Keywords: Art collaborationbrandscommunication strategycooperationpartnershipvisual artists
Recently, art collaborations developed into a leading trend in the field of communication. In the 20th century, the number of art collaborations was characterised by luxury brands (Chailan, 2018), so today we could indicate the significant change in this scenario. We can notice a considerable increase in the number of mass-market brands that initiate cooperation with visual artists and art institutions. The soaring interest in culture and contemporary art displayed over the last 10 years or so, as well as the tendency to personify corporate communications and customise goods and services, actively stimulate brands toward this pattern of partnership (Osipova & Osipova, 2019).
However, this cooperation between commercial and personal art brands can have both positive and negative consequences on brands’ reputation. Therefore, both companies and artists must take this into account and plan these kind of alliances with precautions, in accordance with their philosophy, core values, development strategy, and communication policy.
Currently, even though art collaborations have been widely distributed, only a few aspects of this phenomenon have been scrutinised. However, general tendencies have yet to appear. The scientific reviews have defined the alliances of art and business as a popular type of partnership because a wide range of enterprises use this powerful tool for the expansion of retail brand personality (Zsolnai & Wilson, 2016; Kim, Vaidyanathan, Chang, & Stoel, 2018).

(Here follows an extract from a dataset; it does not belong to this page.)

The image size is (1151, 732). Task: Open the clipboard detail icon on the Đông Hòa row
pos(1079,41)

Also, since the Internet and social media play a significant role in people’s everyday life, they have become an influential communication channel for brands
Some papers have focused on the figure of an artist who has been engaged in a partnership with a company. They claim that these collaborations have an effect on all stakeholders: they exert an influence on the image of commercial brands as well as on artistic brands. For artistic brands, which are smaller as a rule, a creative partnership with a brand can have a greater impact on image-making and reputation, especially if we talk about the early stages of their artistic career (Komarova, 2018). A strategic approach should be implemented while selecting a companion for partnership. Artists should base their choice on mutual recognition of values, respect, and above all else, that the art project to be created in partnership should satisfy all the criteria that define a true piece of art If these terms are observed, the product would have value (Trumble & van Riemsdijk, 2016).

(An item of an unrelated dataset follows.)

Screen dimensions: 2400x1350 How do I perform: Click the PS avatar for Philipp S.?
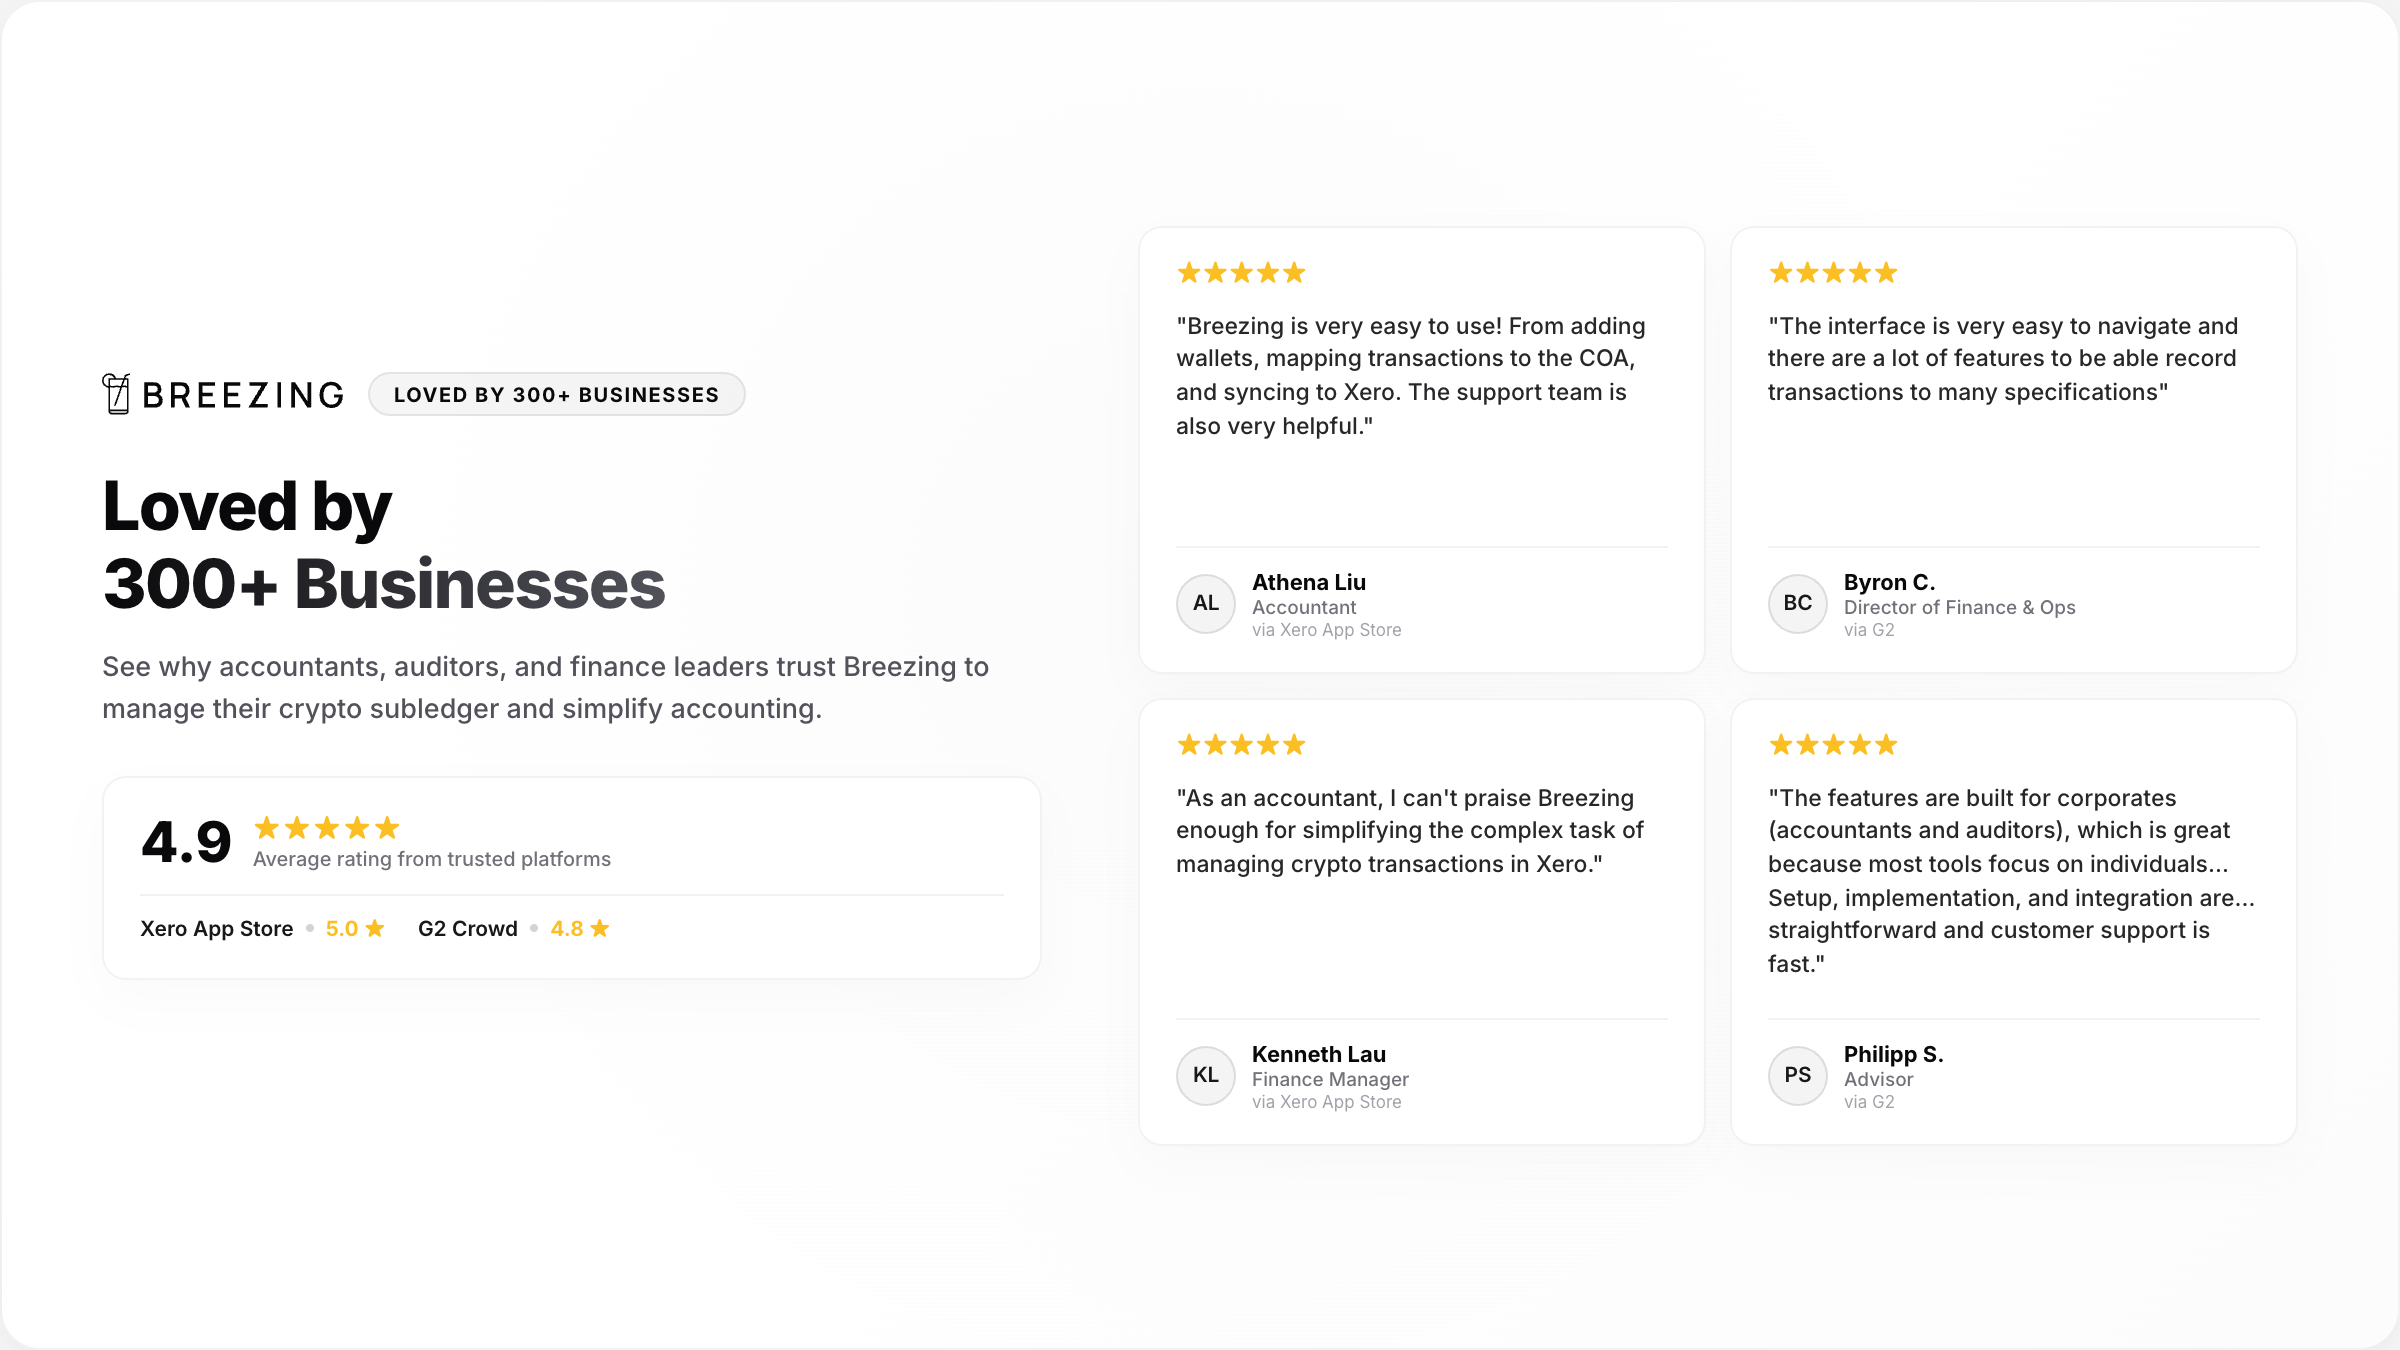(1798, 1075)
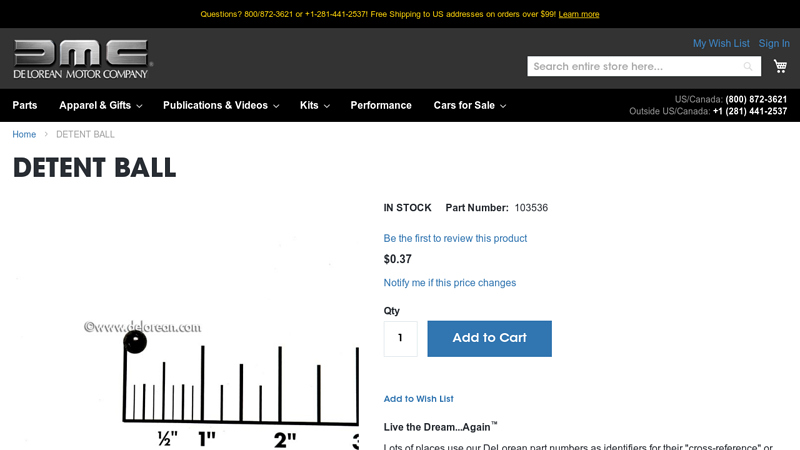Open the Parts menu item
Image resolution: width=800 pixels, height=450 pixels.
25,105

As social media has become a very powerful tool for distribution of information, artists should use this communication channel wisely (Kartseva, 2018). Moreover, artists who position themselves as personal art brands, with their own philosophy, mission, values and a thought-through communication strategy can expand the range of their opportunities, including unlimited creative ones (Kalashnikova, 2015), as well as increase their target audience. It is significant that numerous papers have been dedicated to art techniques which are in demand in recent years among professional art communities and society. These works examined the implementation of various art genres in retail (Naletelich & Paswan, 2018). They also noted the ascent of street art all over the world (Molnár, 2018), as well as its influence on the society and the urban environment. They claimed that street art played a significant part in the modernisation of the urban habitat (Grigoleit, Hahn, & Brocchi, 2013) and in developing people’s interest in this particular area, to the point that street art objects could serve as tourist destination (Yan, Xu, Sun, & Xu, 2019). Recently, the value of art’s general availability has taken centre-stage; therefore, projects created with street artists emphasise the idea of the availability of art for each and every person, without the need to buy a ticket in a museum. Many people find this idea tremendously attractive, as when art objects are integrated into city streets, they assist in the humanisation of urban space (Drobysheva & Lapina, 2017; Rybinskih & Bragin, 2016). Several surveys revealed that the majority believe art projects of this type to have had positive impact on the urban space, and that those initiatives must be supported (Tanguy, & Kumar, 2019).
Currently, this paper is the first comprehensive study of art collaborations between visual artists and brands exemplified by the Russian experience to date.
The major research questions were divided into 4 categories:
How often and what kind of brands initiated cooperation with visual artists in Russia from 2017-2019?
The aspects of the study are the brands’ origin, industry, price segment, target audience, the purpose of the art partnership and the presence of background experience in this particular sphere.
The aspects of the study are the artists’ origin, age, gender, media used for producing the art project, presence of background experience in this sphere, target audience, the number of followers in social media, popularity and personal brand awareness.
Products of collaboration
Which specific types of art objects were popular during the given period?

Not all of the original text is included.